[EXCERPT TO READ — start]

Akerman, A.P*., Porumb, M*., Scott, C.G#., Beqiri, A*., Chartsias, A*., Ryu, A.J#., Hawkes, W*., Huntley, G.D#., Arystan, A.Z#., Kane, G.C#., Pislaru, S.V#., Lopez-Jiminez, F#., Sarwar, R*,^., O’Driscoll, J*, $., Leeson, P*, ^., Upton, R*., Woodward, G*., Pellikka, P.A#.
*Ultromics Ltd, Oxford, UK, #Mayo Clinic, MN, USA, ^ University of Oxford, UK, $ Canterbury Christ Church University, UK
Heart failure with preserved ejection fraction (HFpEF) is a clinical syndrome with increasing prevalence, poor 5-year survival rates, high re-admission rates, and substantial morbidity. Echocardiography is critical in the HFpEF diagnostic pathway, but algorithms for echocardiographic interpretation, and the integration into broader clinical decision making are limited by discordant or incomplete data. This leads to variable diagnostic capacity, increasing requirements for further confirmatory testing or incorrect patient management.
A three-dimensional convolutional neural network was developed to automatically detect HFpEF using only the apical four-chamber videoclip (EchoGo Heart Failure; Ultromics Ltd). Model development utilized retrospective, multi-site, and multi-national cohort data (Mayo Clinic, USA; NHS, UK). Echocardiogram databases and electronic medical records were used to identify patients with preserved ejection fraction (≥50%), and evidence of increased intra-cardiac filling pressure, and a diagnosis of heart failure (ICD-9/10) within one year of the echocardiogram or lack thereof (cases and controls, respectively). In an independent testing dataset comprised of multi-site retrospective data from Mayo Clinic Health System (USA), the AI model was compared to clinically validated algorithms (HFA-PEFF Score and H2FPEF Score) with respect to classification performance (sensitivity and specificity) and the impact on clinical decision making (decision curve analysis).
A novel AI model to detect HFpEF provided more diagnostic outputs than clinically validated algorithms. Patients with indeterminate outputs by clinical algorithms were often correctly re-classified by the AI model. Use of such a model in a screening paradigm or to support uncertain diagnoses could facilitate correct patient management.

[EXCERPT TO READ — finish]
[ENTRIES SHOWN — start]

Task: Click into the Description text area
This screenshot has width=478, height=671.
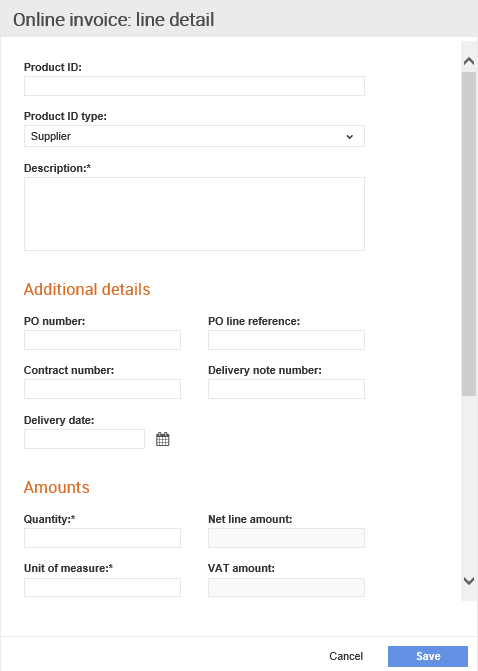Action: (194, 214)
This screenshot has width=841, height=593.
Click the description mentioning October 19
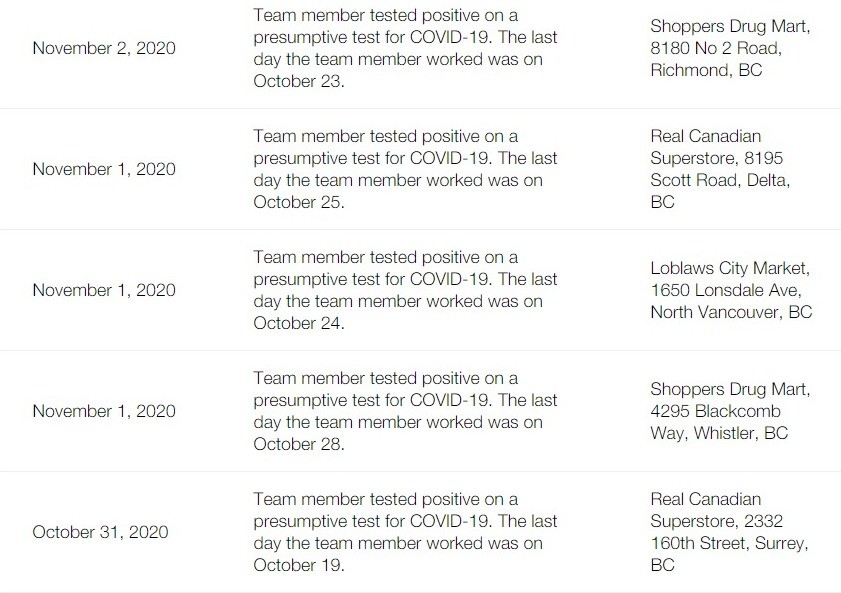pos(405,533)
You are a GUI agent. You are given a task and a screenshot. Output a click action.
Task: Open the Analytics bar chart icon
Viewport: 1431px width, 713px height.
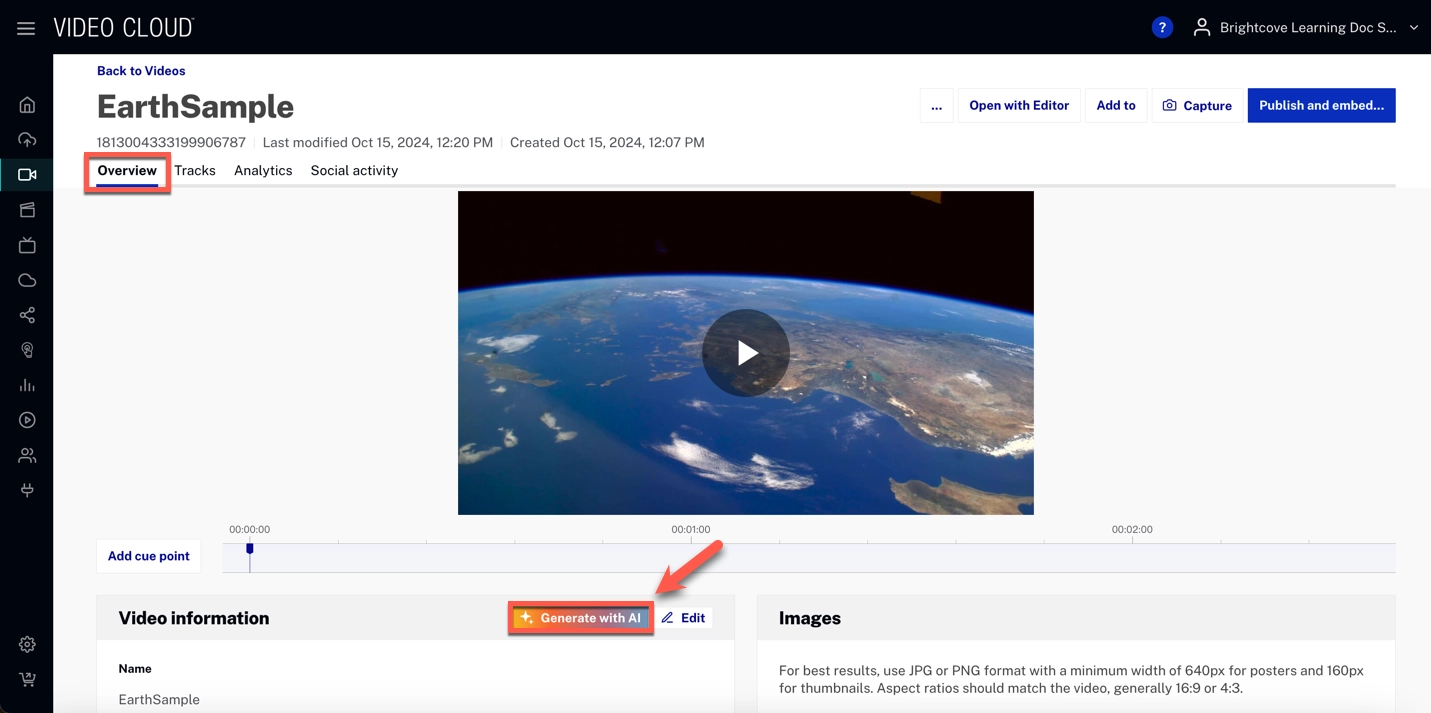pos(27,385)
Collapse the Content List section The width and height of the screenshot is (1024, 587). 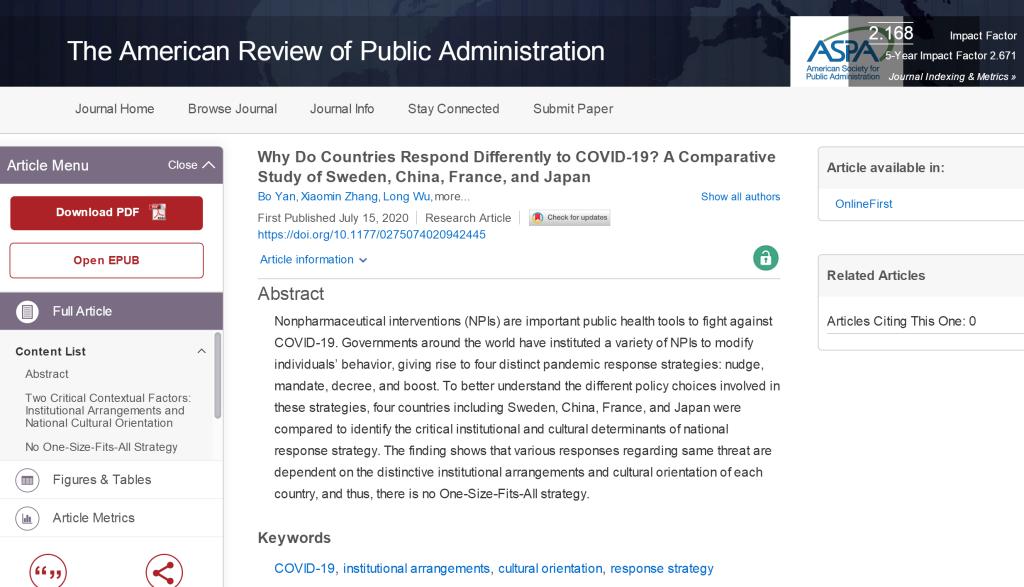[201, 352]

[ENTRIES SHOWN — finish]
[ENTRIES SHOWN — start]

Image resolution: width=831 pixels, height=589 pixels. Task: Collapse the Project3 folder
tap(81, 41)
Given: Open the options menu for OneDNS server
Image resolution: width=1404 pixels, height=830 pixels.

[ENTRIES SHOWN — finish]

§ INSTRUCTIONS:
1. In the HFpEF abstract, which single echocardiogram view does the AI model use to detect HFpEF?
2. Write out the part of the HFpEF abstract that opens with the words containing "A novel AI model" and closes with "facilitate correct patient management.", with "indeterminate" switched to "unclear".
3. Continue the HFpEF abstract, picking up after its last sentence.

§ ANSWERS BY TASK:
1. Only the apical four-chamber videoclip.

2.
A novel AI model to detect HFpEF provided more diagnostic outputs than clinically validated algorithms. Patients with unclear outputs by clinical algorithms were often correctly re-classified by the AI model. Use of such a model in a screening paradigm or to support uncertain diagnoses could facilitate correct patient management.

3.
Patient demographics for the 2971 cases and 3785 controls utilized for training and validation of the AI model, and 646 cases and 638 controls utilized for independent testing are presented in Table 1. The AI model demonstrated excellent discrimination performance in all datasets, with AUROC between 0.91 and 0.97, and very good sensitivity (mean: 87.8% [95% CI: 84.5, 90.9]) and specificity (81.9% [78.2, 85.6]) on 1190/1284 patients in the training dataset (uncertain in 7.3%). The HFA-PEFF and H2FPEF scores also demonstrated very good sensitivity (84.1% [78.1, 91.4] and 98.2% [96.3, 99.8]) and specificity (99.7% [98.8, 100] and 74.0% [66.9, 79.0]), but were indeterminate in 820 (63.9%) and 776 (60.4%) patients, respectively. When indeterminate patients according to the HFA-PEFF score or H2FPEF score were assessed by the AI model, 610 (74.4%) and 571 (73.6%) of patients were correctly reclassified, respectively.
In the testing dataset, modelling patient management decisions (e.g., prescription of SGLT2i) based on the combined diagnostic capacity of the AI HFpEF model and the HFA-PEFF or H2FPEF score, compared with the clinical score alone, resulted in more true positives being identified per 100 in the target population.